Stored items:
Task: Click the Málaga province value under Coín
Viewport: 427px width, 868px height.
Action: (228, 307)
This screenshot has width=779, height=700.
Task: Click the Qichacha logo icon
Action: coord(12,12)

*Exercise instructions*: Copy all the entries exactly.

*Task result*:
Task: Click the Málaga province value under Coín
Viewport: 427px width, 868px height.
Action: (228, 307)
This screenshot has width=779, height=700.
Task: Click the Qichacha logo icon
Action: coord(12,12)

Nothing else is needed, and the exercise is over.